You could use it in a 3-way with a dedicated midrange, if you have room/amplification/processing/budget, etc.


----------



## mmiller (Mar 7, 2008)

They're Not any good past 4-450HZ as Eric mentioned... They were designed as a dedicated Mid-Bass for a 3way pairing. Hybrid Audio L8V2's would be a very good Candidate to pair up with your Horns.


----------



## SteveH! (Nov 7, 2005)

damness. had high hopes for that one. oh well back to the drawing board. i gotta fill in the gap between my sbp15s and my horn project


----------



## SQLnovice (Jul 22, 2014)

I have a pair of used ZR800 in mint condition that I might let go for around $230 depending on shipping.

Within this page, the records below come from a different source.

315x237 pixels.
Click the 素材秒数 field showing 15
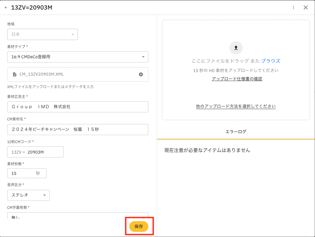point(22,173)
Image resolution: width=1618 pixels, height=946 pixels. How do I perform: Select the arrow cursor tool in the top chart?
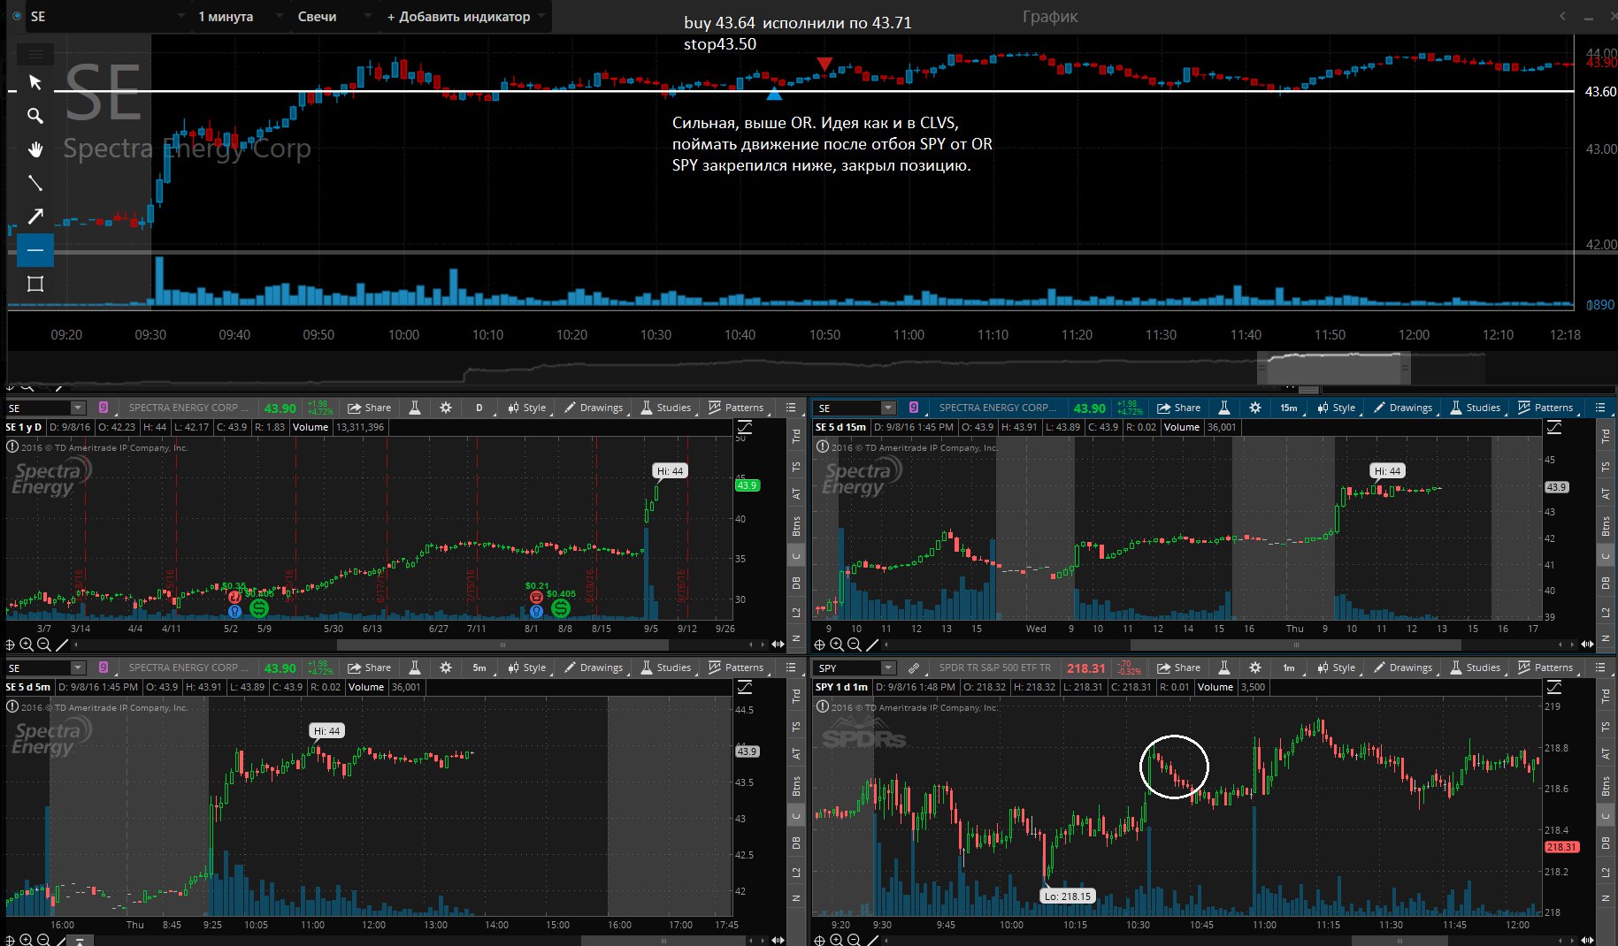[x=35, y=82]
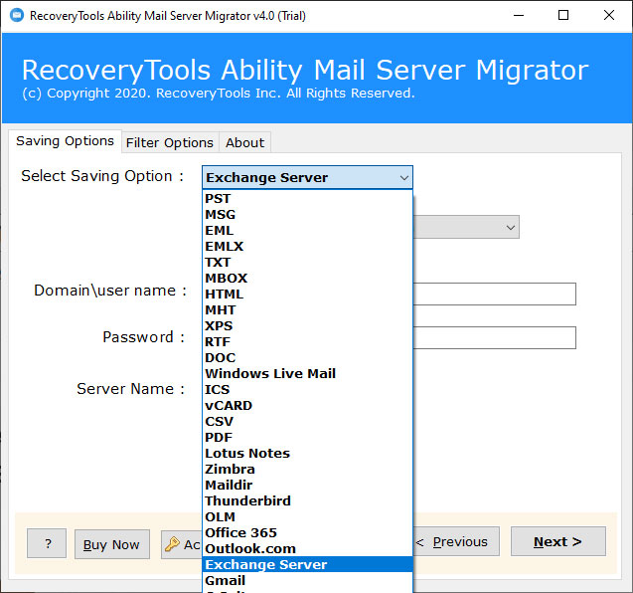
Task: Open the Saving Options tab
Action: [x=65, y=141]
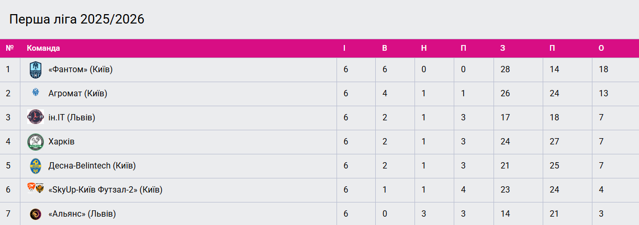Click the ін.IT (Львів) team logo
This screenshot has height=225, width=639.
point(35,118)
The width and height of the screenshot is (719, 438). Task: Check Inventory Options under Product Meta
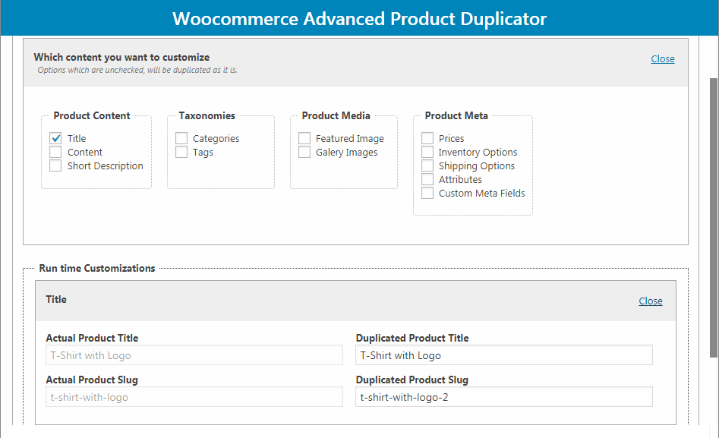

However, I will not know until I open up my door sometime this week or next week.


----------



## oabeieo (Feb 22, 2015)

I will sell you my Beyma 8g40s they are bad a$$$ . I actually love them very much but want to try this jbl. There about 8month old , and not abused at all. And only if you are in the U.S. I won't ship over seas ever again. Long story . But it says your in Colorado I'm in Denver if you want to listen to them with horns there hooked up now.

Or just come hear them so you can see high efficient is amazing


----------



## DDfusion (Apr 23, 2015)

I used the ZRs in a 3 way. They are mean 60-300hz


----------



## boricua69 (Oct 14, 2009)

DDfusion said:


> I used the ZRs in a 3 way. They are mean 60-300hz


Yes, but they also can play 0-300hz covering sub/midlow. If your doors are reinforced correctly.


----------



## DDfusion (Apr 23, 2015)

I had to weld 1/2 inch beams on my door frame to keep them from shaking it apart. They wont cover sub duty, didn't like under 50hz with power


----------



## oabeieo (Feb 22, 2015)

DDfusion said:


> I had to weld 1/2 inch beams on my door frame to keep them from shaking it apart. They wont cover sub duty, didn't like under 50hz with power


Wow . Do you have pics? I would love to see that!! :surprised:


----------



## DDfusion (Apr 23, 2015)

No. I had a build log on another forum but I had to free up space. It was a cheap scion so it needed help. The mounting baffle was beefy also.


----------